I am a realist but I love resolutions. Even though I rarely manage to keep mine I still put myself through the process of creating my list at the beginning of each new year in hope that it will turn me into a better me.
The list has changed a few times but I promised myself this year that I will try to set goals which are actually achievable. Shocking, right?
Here you go:
- Say more often YES than NO. You know how they say that children imitate their parents?? Do they also say that parents imitate their children??I honestly don’t know who started it first but I have realized that this little ‘game’ of replying with a fast-as-a-bullet NO to a question one asks in this family is unfortunately contagious.
- Smile more & LAUGH harder. I could rephrase this with appreciate the good things more, but that would be a very unrealistic resolution to keep as human nature has it and we always tend to ask for more.

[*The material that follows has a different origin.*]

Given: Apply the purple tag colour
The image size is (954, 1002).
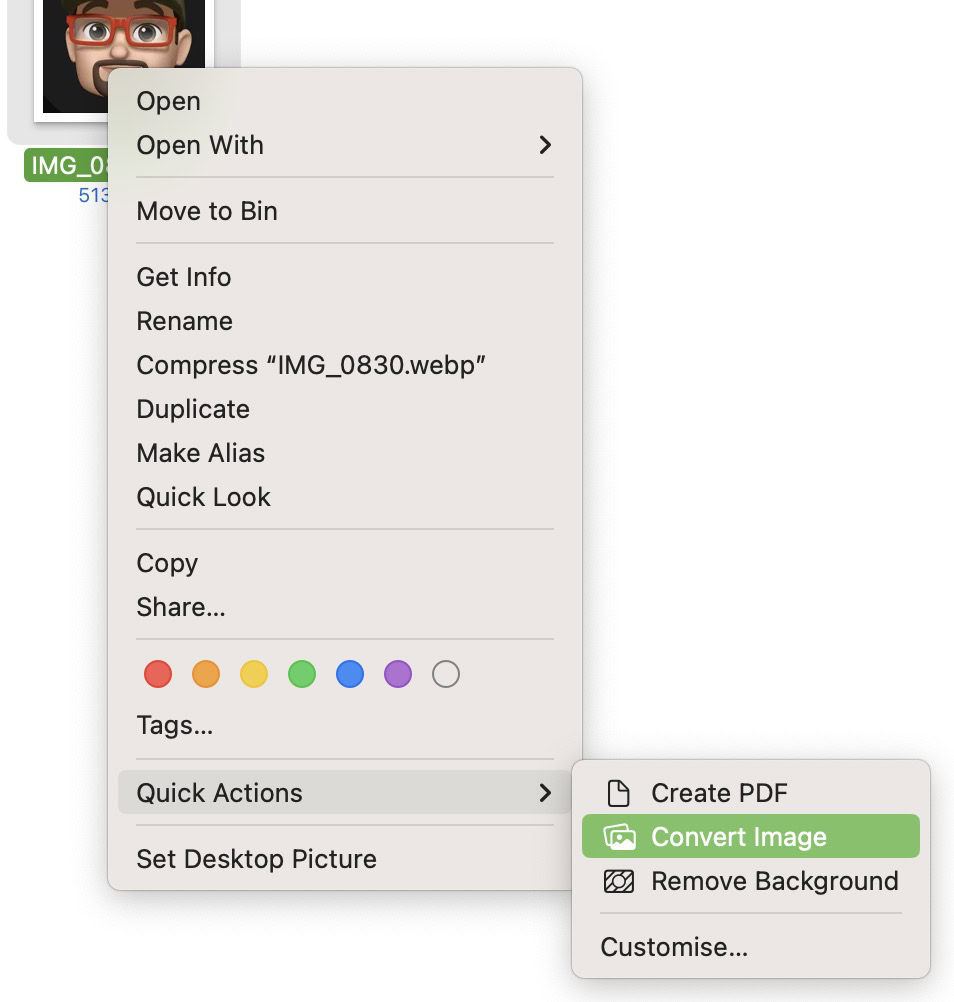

- Let go of the trivial things. This house WILL stay a mess as two young children grow up in it. Stains on their clothes, crumbs on the floor and finger prints on the windows are just some of the few things I am sure I will miss in a few years time.
- Don’t postpone for tomorrow what I can do today. Cliche, but very, very true.
- Trust my instincts more. If I have a nasty feeling of how something might turn out I should not go through with it in the first place, right?
- Invest in more quality time. With my kids, with N., with my sister, with everyone that means a great deal to me.
- Respect myself before I respect others. I have always had the tendency to put others first but lately it has come to my attention that a phrase I read in a parenting book when I first had Yiannis is actually pretty true: When mom is not happy, no one is happy
- Don’t beat myself up. I guess this goal will be the most difficult to achieve as I am a perfectionist and people seldom change. I hope though that I will at least manage to lessen the times I beat myself up over the fact that I am not perfect and I will never be. Who is anyway??